• _SOURCE INFORMATION_
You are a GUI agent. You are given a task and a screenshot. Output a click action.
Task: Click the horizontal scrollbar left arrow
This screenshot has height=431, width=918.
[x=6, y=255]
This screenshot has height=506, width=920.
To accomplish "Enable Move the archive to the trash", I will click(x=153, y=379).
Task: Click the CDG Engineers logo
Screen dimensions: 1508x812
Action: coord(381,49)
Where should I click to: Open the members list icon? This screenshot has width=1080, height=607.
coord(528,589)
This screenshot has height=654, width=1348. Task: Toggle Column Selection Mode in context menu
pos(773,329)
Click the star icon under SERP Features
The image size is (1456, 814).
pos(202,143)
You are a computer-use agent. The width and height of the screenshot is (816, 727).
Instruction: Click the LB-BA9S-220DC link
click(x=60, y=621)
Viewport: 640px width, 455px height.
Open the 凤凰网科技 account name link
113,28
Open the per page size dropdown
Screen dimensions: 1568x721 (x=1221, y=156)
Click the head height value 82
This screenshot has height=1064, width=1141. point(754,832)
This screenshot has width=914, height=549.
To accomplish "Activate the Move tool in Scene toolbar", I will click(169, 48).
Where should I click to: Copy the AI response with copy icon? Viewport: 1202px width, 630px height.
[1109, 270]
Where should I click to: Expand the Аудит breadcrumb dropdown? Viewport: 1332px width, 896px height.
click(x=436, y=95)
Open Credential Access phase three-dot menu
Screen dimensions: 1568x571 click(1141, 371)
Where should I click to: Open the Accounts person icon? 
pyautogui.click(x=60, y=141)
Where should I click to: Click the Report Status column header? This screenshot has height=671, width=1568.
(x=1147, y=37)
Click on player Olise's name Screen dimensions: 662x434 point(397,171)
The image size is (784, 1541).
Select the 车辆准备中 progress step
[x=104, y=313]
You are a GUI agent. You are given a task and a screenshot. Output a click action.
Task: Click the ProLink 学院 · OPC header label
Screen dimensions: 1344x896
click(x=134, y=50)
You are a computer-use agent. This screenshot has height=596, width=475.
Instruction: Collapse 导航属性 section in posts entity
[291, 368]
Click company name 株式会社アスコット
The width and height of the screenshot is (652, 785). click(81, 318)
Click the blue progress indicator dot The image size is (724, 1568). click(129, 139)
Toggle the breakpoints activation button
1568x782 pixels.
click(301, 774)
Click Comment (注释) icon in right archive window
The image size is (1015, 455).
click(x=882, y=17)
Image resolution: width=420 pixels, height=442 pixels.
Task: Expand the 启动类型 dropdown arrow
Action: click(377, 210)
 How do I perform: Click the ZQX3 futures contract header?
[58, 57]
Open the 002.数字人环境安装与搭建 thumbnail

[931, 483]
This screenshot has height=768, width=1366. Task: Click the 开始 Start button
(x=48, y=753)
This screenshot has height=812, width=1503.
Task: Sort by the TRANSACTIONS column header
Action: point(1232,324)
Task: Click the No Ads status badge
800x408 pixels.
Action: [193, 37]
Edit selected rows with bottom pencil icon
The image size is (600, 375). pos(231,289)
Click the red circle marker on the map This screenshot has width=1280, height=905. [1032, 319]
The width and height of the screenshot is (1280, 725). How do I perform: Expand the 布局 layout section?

• _TASK TO COMPLETE_
Where a line in the material above holds "agent", copy that line.

• _ANSWER FOR THE TASK_
You are a GUI agent. You are given a task and a screenshot. Output a click action.
You are a computer-use agent. The width and height of the screenshot is (816, 727).
You are a GUI agent. You are given a task and a screenshot. Output a click action.
You are a computer-use agent. This screenshot has height=596, width=475.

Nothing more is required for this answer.